I have the same issue with them. I have about 10 properties I handle for them, only one 
I got and order to mow, the other is next to a customer i did a landscape bid for. He was mowing it, i told him to stop and call and complain. He did so and now i mow that too. The others are like a field, i guess they r waiting for fines and complaints first before they mow them. Thats fine because you and i can bid hundreds to do an initial.


----------



## wmhlc (Oct 8, 2012)

I have a major issue with your train of thought. Why would you try to get your client in trouble?? Because you are greedy and can make more money? In my opionion this train of thought is what is bringing down the industry. Everybody is in this to soak the banks, and I don't blame the nationals or banks one bit for lowering prices and sticking it to some people.

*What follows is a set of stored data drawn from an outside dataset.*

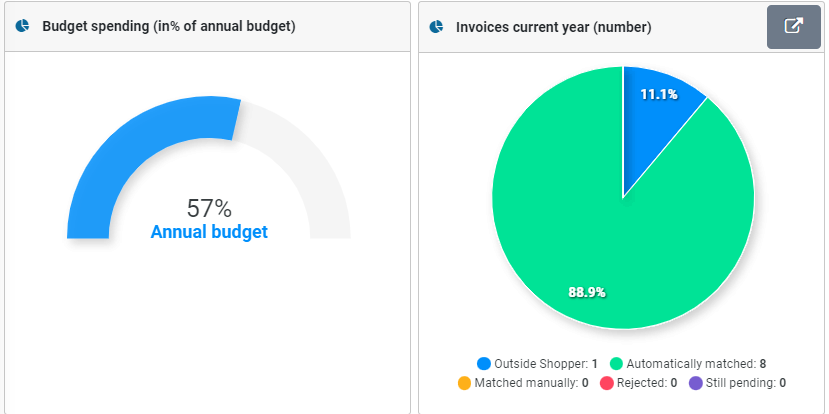
Task: Click the 'Budget spending' panel title
Action: click(168, 26)
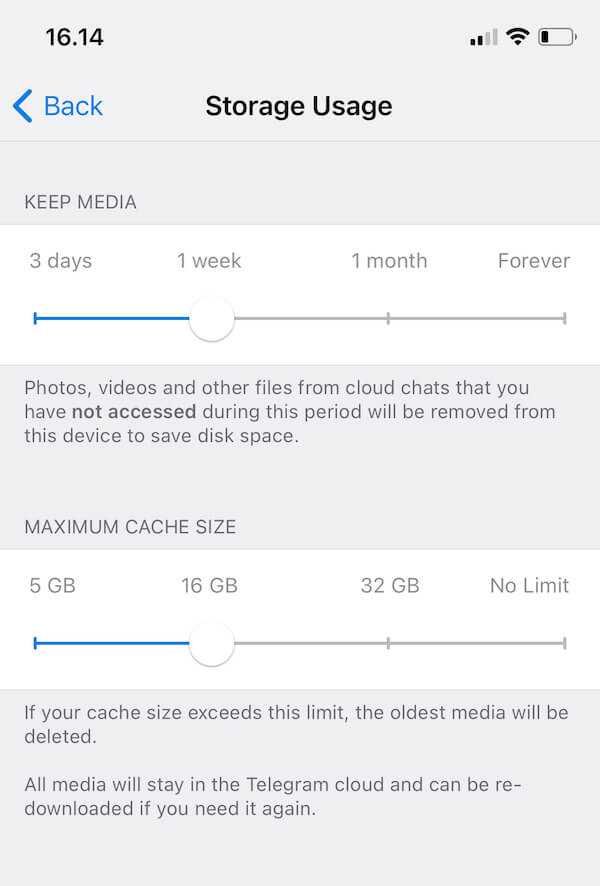The width and height of the screenshot is (600, 886).
Task: Select the 5 GB cache size label
Action: pyautogui.click(x=53, y=586)
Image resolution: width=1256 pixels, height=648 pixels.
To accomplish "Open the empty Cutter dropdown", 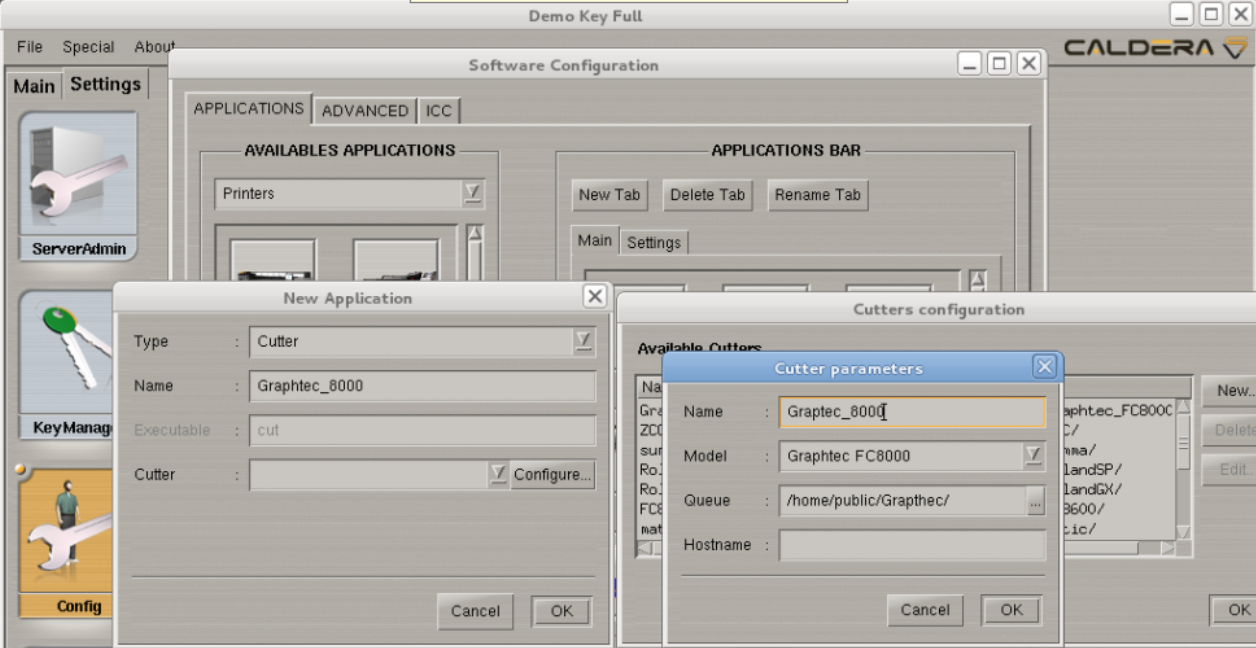I will pyautogui.click(x=498, y=475).
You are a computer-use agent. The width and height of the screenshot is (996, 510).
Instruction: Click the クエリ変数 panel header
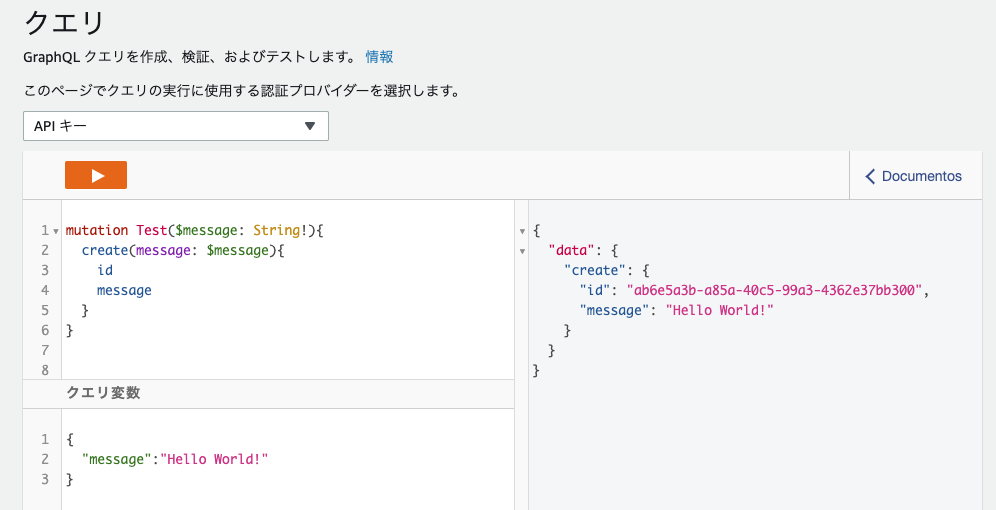103,393
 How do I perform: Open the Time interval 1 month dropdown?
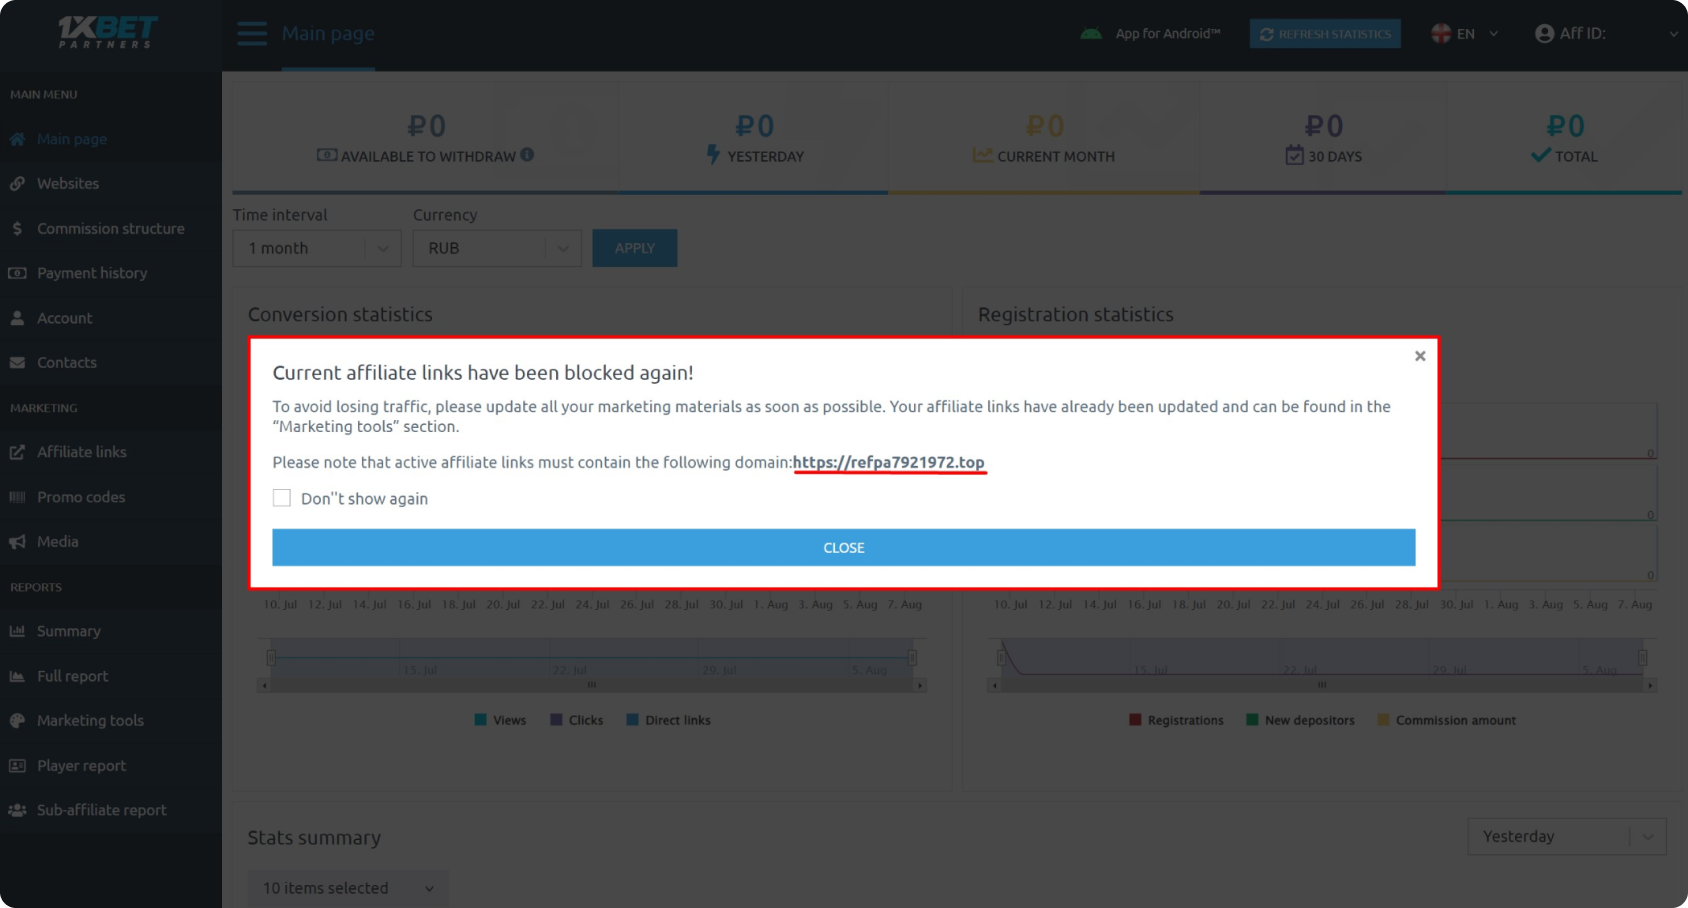coord(316,248)
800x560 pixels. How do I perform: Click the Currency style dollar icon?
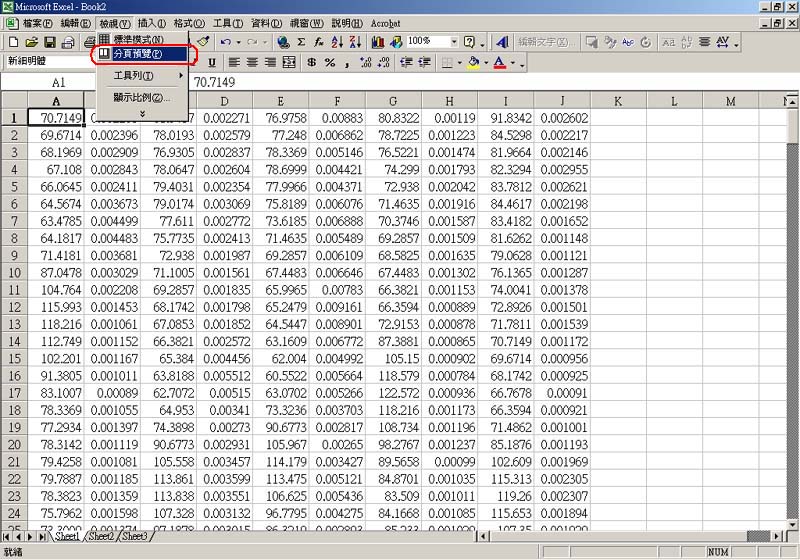click(x=313, y=62)
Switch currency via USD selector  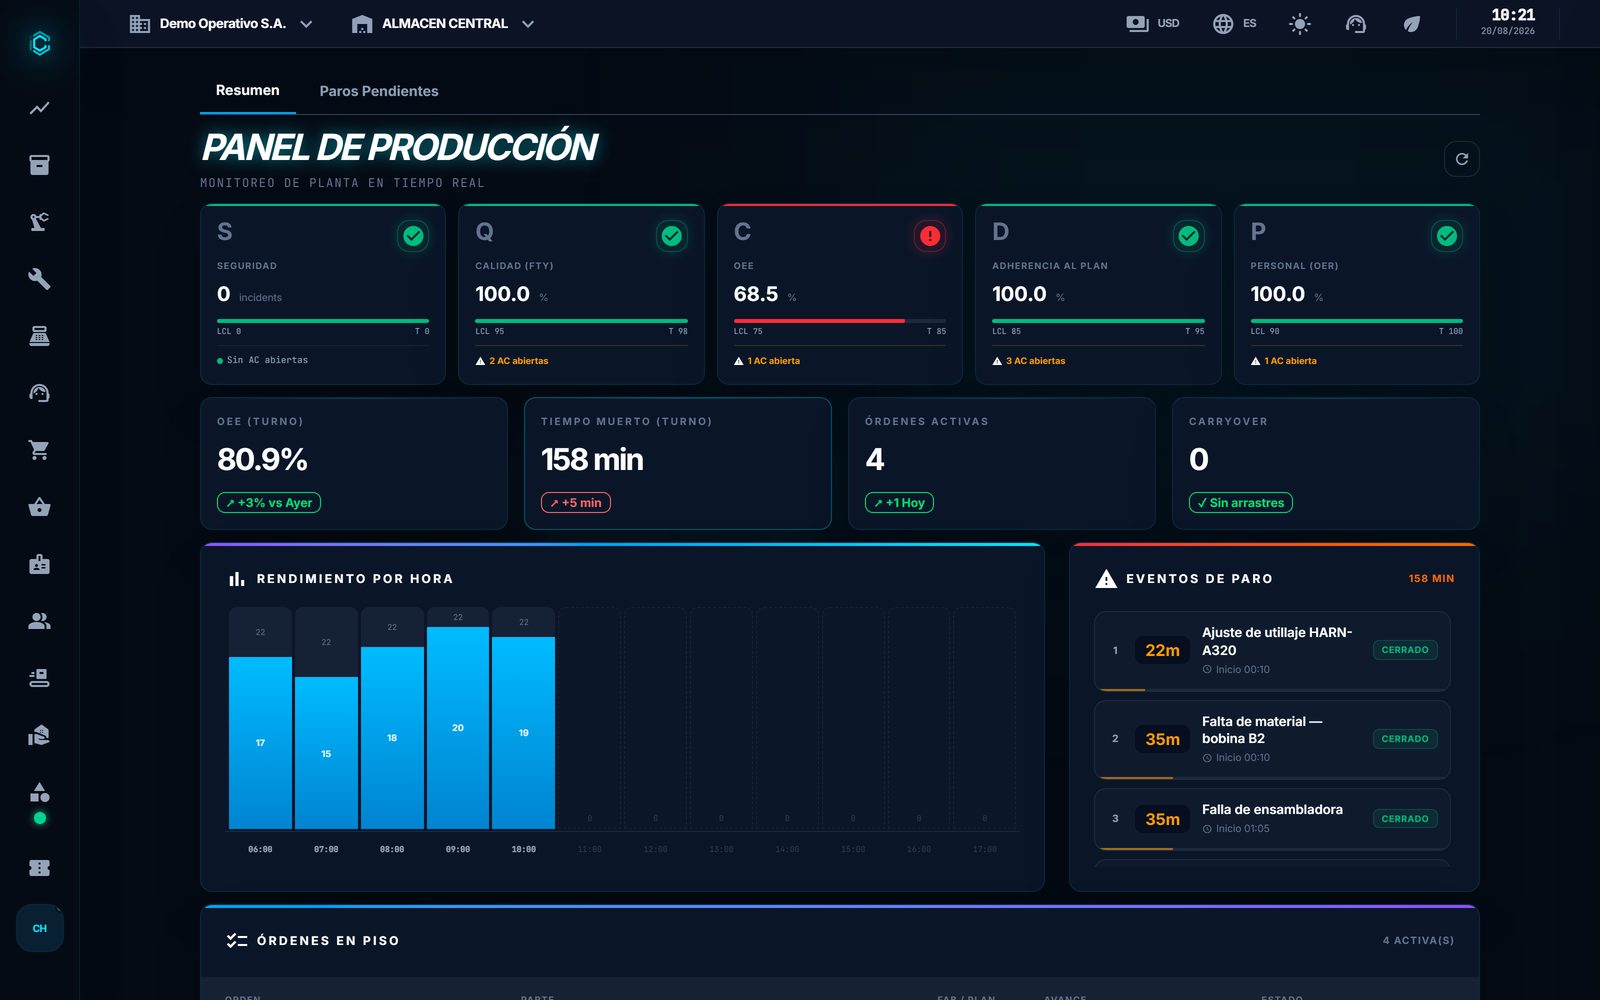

FYI if you call a client resource manager at any national they have a 5k allowable to repair and protect any bank owned property.




adorler said:


> I have the same issue with them. I have about 10 properties I handle for them, only one
> I got and order to mow, the other is next to a customer i did a landscape bid for. He was mowing it, i told him to stop and call and complain. He did so and now i mow that too. The others are like a field, i guess they r waiting for fines and complaints first before they mow them. Thats fine because you and i can bid hundreds to do an initial, then talk with the neighbors and let them know to bitch about everything to them, more cash for us.


----------



## GTX63 (Apr 12, 2012)

Someone has hacked your account, right?


----------



## adorler (Feb 24, 2013)

No im not greedy, just tired of seeing these nasty 3 ft lawns around my
Area and having the banks neglect them till someone complains. So yes i tell neighbors to complain to the banks. They hardly take care of these dumps as is, pay us crap and pocket the rest. If you think its getting my client in trouble thats fine.


----------